The CDC plans to release future reports that document their biomonitoring efforts every two years. In the next edition, they will also add the findings from separate studies of special populations, such as the laborers who apply pesticides to crops, people living near hazardous-waste sites and workers in lead smelters, all of which are likely to have higher-than-average exposures to certain environmental chemicals.

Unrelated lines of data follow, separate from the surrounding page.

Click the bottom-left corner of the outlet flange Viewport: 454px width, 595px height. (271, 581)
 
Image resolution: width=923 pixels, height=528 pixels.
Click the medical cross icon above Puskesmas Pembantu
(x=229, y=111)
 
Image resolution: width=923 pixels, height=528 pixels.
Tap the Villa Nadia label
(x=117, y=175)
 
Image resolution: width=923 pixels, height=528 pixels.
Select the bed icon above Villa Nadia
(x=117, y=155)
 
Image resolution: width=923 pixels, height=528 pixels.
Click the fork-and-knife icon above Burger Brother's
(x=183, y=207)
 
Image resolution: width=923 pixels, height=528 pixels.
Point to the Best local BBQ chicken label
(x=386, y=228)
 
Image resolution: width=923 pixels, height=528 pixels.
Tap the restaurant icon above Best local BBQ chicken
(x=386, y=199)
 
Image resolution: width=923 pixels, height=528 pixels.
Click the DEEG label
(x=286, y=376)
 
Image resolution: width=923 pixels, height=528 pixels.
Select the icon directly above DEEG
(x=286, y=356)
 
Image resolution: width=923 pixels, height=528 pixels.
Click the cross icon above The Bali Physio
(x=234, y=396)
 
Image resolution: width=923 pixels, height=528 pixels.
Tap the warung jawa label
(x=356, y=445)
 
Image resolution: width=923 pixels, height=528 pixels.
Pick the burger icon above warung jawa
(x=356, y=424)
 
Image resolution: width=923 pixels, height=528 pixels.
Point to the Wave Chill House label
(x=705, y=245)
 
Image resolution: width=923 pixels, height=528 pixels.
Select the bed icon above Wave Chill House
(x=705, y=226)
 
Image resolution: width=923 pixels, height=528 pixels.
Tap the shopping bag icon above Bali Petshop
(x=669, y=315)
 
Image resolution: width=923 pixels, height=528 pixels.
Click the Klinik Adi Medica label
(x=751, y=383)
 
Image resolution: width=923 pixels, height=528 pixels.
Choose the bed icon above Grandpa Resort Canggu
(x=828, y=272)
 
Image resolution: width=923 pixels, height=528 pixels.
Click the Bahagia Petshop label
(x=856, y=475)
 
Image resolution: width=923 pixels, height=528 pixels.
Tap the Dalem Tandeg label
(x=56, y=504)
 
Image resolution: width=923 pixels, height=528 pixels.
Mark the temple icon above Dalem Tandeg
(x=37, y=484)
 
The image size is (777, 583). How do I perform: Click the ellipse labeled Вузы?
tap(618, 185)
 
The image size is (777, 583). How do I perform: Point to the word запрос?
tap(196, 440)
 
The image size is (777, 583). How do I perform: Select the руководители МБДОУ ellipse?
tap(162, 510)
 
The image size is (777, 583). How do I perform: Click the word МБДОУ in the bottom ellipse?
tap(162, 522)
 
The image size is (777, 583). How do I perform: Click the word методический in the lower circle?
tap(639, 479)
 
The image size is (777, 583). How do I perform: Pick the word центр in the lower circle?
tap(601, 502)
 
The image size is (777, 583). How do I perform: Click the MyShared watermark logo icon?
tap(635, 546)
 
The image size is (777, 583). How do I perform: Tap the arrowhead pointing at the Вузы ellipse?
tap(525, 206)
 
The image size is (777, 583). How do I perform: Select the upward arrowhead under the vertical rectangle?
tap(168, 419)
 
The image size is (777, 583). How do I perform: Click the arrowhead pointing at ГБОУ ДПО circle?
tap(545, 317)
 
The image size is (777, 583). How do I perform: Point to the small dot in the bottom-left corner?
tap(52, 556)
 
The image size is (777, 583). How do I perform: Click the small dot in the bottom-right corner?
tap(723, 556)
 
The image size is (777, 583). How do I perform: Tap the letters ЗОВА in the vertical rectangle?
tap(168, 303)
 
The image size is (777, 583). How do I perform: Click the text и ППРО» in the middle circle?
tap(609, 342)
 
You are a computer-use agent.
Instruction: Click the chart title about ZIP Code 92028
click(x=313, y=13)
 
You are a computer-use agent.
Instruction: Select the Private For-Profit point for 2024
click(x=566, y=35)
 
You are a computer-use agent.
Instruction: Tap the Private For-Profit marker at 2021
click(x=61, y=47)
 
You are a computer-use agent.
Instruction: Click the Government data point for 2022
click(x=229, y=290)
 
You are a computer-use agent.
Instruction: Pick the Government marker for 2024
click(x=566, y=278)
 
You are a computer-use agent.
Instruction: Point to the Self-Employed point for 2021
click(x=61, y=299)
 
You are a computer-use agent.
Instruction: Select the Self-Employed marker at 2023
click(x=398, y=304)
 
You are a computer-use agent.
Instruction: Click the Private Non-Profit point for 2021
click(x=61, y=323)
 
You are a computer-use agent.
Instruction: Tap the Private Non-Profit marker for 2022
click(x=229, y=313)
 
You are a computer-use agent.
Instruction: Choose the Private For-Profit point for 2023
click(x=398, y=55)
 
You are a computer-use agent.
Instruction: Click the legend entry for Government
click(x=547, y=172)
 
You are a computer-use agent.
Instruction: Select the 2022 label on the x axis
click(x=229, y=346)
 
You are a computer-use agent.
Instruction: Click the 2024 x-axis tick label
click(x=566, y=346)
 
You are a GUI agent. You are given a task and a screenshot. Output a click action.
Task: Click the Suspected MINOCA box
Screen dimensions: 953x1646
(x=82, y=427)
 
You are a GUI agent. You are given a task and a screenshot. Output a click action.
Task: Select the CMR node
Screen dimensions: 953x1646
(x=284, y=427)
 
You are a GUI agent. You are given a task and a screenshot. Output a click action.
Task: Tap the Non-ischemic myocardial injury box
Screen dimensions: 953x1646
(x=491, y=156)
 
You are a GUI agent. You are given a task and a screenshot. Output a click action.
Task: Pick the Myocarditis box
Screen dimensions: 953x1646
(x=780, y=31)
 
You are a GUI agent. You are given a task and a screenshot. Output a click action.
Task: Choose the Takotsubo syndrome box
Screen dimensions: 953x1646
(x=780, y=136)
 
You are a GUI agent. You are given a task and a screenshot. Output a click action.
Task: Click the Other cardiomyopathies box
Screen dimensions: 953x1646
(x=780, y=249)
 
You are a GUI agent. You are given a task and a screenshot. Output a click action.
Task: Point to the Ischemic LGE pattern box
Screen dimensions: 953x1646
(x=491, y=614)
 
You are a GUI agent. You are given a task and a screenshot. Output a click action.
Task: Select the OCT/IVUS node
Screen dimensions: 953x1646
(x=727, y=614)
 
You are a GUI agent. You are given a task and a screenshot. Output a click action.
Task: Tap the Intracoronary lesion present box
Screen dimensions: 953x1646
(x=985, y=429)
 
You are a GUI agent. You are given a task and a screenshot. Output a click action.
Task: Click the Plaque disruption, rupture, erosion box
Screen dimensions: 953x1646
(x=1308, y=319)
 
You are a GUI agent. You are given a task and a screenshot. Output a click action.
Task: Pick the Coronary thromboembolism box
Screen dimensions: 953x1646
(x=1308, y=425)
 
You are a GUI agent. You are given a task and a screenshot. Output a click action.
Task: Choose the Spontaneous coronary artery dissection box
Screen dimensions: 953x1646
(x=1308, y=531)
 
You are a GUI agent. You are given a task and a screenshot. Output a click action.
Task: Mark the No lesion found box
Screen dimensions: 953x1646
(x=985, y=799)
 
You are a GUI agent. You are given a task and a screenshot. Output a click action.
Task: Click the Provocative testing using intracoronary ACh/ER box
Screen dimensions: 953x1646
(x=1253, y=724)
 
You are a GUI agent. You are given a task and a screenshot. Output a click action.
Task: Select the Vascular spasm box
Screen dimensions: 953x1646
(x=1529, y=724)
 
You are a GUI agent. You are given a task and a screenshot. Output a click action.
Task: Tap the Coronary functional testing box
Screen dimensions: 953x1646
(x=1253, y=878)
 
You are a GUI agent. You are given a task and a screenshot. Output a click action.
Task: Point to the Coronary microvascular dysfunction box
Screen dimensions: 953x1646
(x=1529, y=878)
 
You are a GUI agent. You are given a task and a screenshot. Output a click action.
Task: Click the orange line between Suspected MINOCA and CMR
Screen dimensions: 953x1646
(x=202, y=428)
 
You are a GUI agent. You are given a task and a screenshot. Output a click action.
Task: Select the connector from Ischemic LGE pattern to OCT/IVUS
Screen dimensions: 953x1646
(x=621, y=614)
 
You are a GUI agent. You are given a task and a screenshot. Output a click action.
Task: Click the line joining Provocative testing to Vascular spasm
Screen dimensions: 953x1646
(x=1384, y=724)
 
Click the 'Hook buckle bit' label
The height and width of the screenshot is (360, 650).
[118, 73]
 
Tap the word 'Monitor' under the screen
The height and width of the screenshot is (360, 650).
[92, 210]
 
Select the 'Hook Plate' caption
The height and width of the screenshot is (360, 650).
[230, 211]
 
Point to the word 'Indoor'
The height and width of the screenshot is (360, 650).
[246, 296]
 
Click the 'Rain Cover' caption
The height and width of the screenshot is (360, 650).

Annual Check-Up With Biomarkers?

As the 21st century unfolds, the CDC surveys and other well-designed biomonitoring studies will continue to build an understanding of people’s exposure to toxic environmental chemicals. Nonetheless, these data will not obviate the need to collect other kinds of relevant information-to monitor sources of pollution, to conduct surveys of toxic substances in the environment and to study human activities and behaviors that contribute to exposure. Moreover, further research in toxicology and epidemiology is necessary before specialists can interpret the health significance of exposure biomarkers for most environmental chemicals. Particularly as detection methods improve-enabling investigators to measure lower concentrations of more chemicals from smaller samples at less cost-scientific understanding of what the body does to the chemical (and vice versa) must keep pace. If this effort is successful, a full screen of exposure biomarkers may be a part of every routine physical exam in the not-too-distant future.